One concern with the mass-produced BCI games is proper evaluation; namely, how to prove that the user’s brainwaves are the actual control signals driving the game. Of course, from a hybrid BCI perspective, gamers can (and must) also use other physiological signals and interaction modalities. The point, however, is to demonstrate that users have a sufficient degree of mental control for those aspects of the game that require so, as advertised. This issue also raises the question of how to evaluate games as a whole to ensure that they provide a valuable and enjoyable experience. In this respect, the Fun of Gaming (FUGA) project advocates a multi-dimensional evaluation using self-reports, behavioral observations and psychophysiological measures as each in itself is insufficient to get the full picture (IJsselsteijn et al., 2008). Much of the research in pleasure and satisfaction in entertainment focuses on gaming but some might be applied to entertainment in general. For example, “fun” in a game includes challenge, curiosity, fantasy, and Csikszentmihalyi’s theory of flow (level of engagement that one is completely absorbed in the current activity and enjoys it in itself without any need for future benefit), but these can also apply to interactive art and creativity (and by extension interactive media, Costello and Edmonds, 2007). Only such a kind of evaluation will prove beneficial for BCI games in general, and for disabled people in particular. Otherwise, BCI games will be just another “fast-food toy” that customers buy and stop using quickly, thus risking to seriously damage the credibility of the BCI field – such a blow that early in its development stage could cripple the field, by projecting a negative image to the public, other industrial sectors, and to funding agencies.
Because BCI are a closed-loop systems, feedback is an important component.
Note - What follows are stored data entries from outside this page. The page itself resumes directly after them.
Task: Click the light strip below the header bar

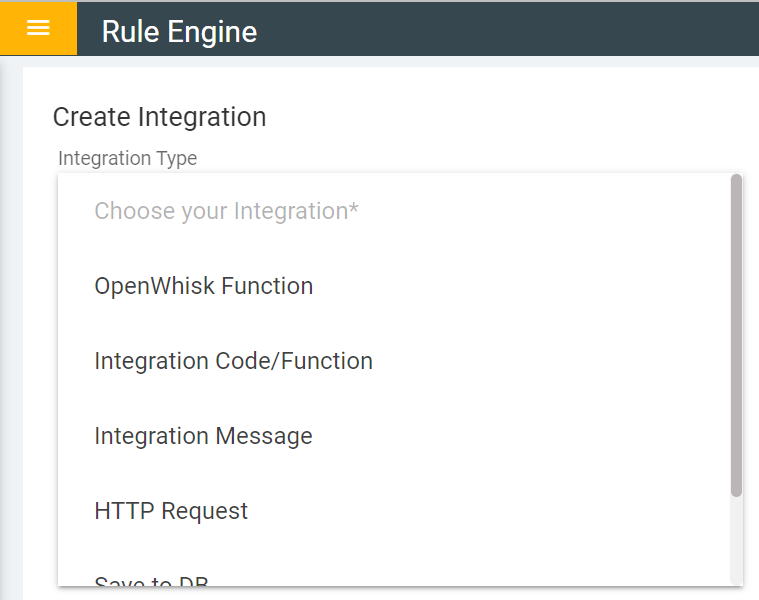Action: tap(400, 62)
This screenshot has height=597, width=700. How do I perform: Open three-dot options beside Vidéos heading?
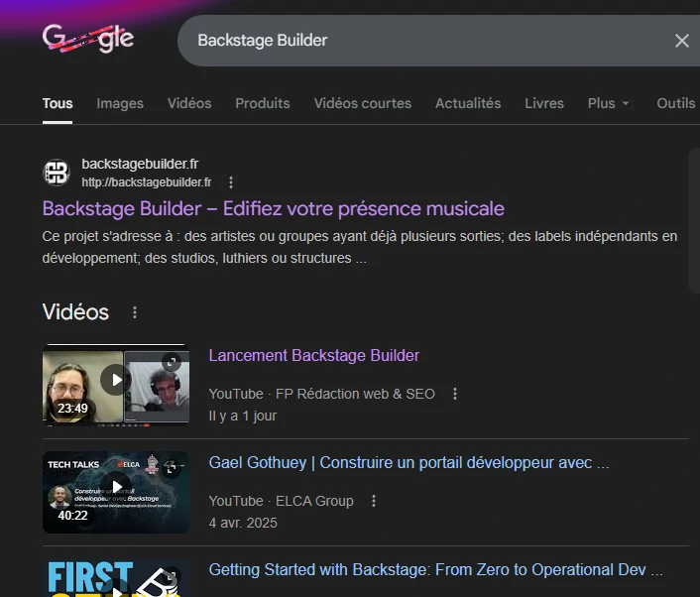click(x=135, y=312)
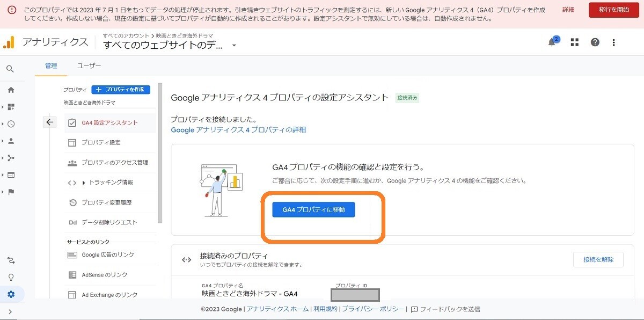Select the Audience person icon in sidebar
Image resolution: width=644 pixels, height=320 pixels.
pos(11,142)
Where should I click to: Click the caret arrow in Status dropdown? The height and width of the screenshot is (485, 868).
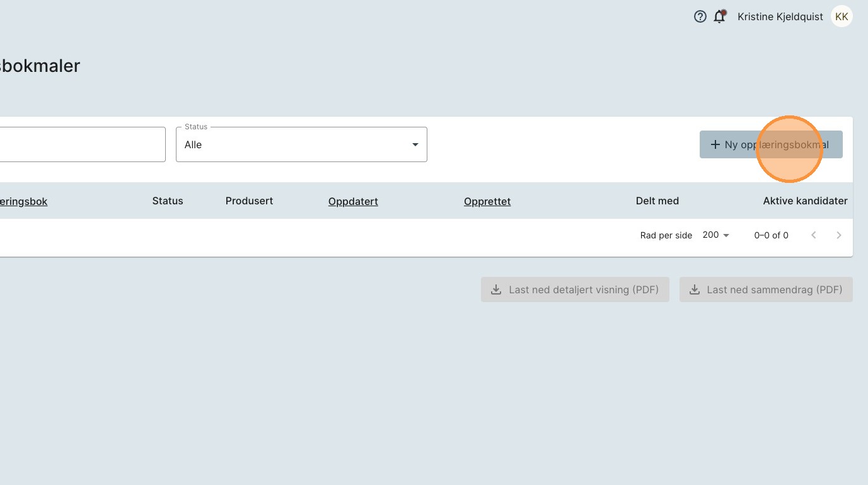click(415, 144)
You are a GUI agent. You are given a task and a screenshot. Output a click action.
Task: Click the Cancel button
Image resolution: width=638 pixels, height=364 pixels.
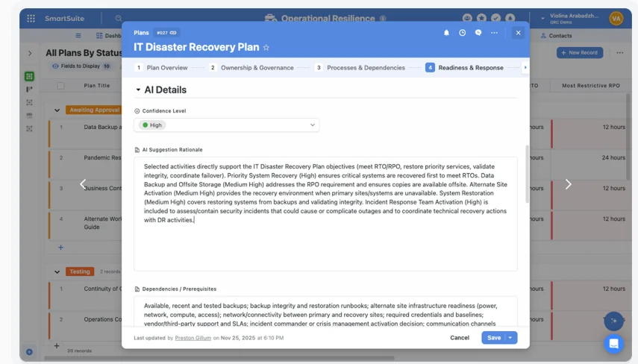point(460,338)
Various methods of providing feedback can inform the participant about success or failure of an intended act. Thus, feedback either supports reinforcement during the learning/training process or in controlling the application. In particular, the use of virtual reality (VR) has been proven to be an interesting and promising way to realize such feedback.
Several prototypes have enabled users to navigate in virtual scenes solely by means of their oscillatory cerebral activity, recorded on the scalp via EEG electrodes. Healthy participants were exploring virtual spaces (Leeb et al., 2007b,c; Scherer et al., 2008; Ron-Angevin et al., 2009), were manipulating virtual objects (Lecuyer et al., 2008), and a spinal-cord injured patient was controlling a wheelchair through a virtual street (Leeb et al., 2007a). Additionally, evoked potentials (P300, Bayliss, 2003; and SSVEPs, Lalor et al., 2005) have been used to control VR feedback as well. In these studies, BCI users who use immersive Virtual Environments (VEs) make fewer errors, report that BCIs are easier to learn and use, and state that they enjoy BCI use more (Leeb et al., 2006, 2007b; Ron-Angevin et al., 2009). These benefits may occur because VEs enhance vividness and mental effort, which may lead to more distinct brain patterns and improve pattern recognition performance. Nevertheless, VR technologies provide motivating, safe, and controlled conditions that enable improvement of BCI learning as well as the investigation of the brain responses and neural processes involved, meanwhile testing new virtual prototypes.
Since the introduction of mp3 compression technology and easy-to-use mobile music players (such as Apple’s iPod player, and iTunes software), there has been an explosion in the use of computers for listening to music. For example, listeners can create “playlists” of their favorite tracks to listen to, burn tracks to CDs, or share with friends. In many cases, though, typical users find that this requires too much effort. Recently a lot of publicity has been given to the “Genius” feature on Apple’s widely used iTunes software, although a range of alternatives have been in existence for some time (e.g., websites such as last.fm, pandora.com, www.spotify.com). Moodplayer is an application that lets you create playlists on the go based on your mood and the mood of songs in your music library, and which can be installed on iPhones or Nokia phones. This is a natural application area for BCI. Although no BCI music browser has been developed yet, some BCI for music composition (Miranda, 2006) do exist.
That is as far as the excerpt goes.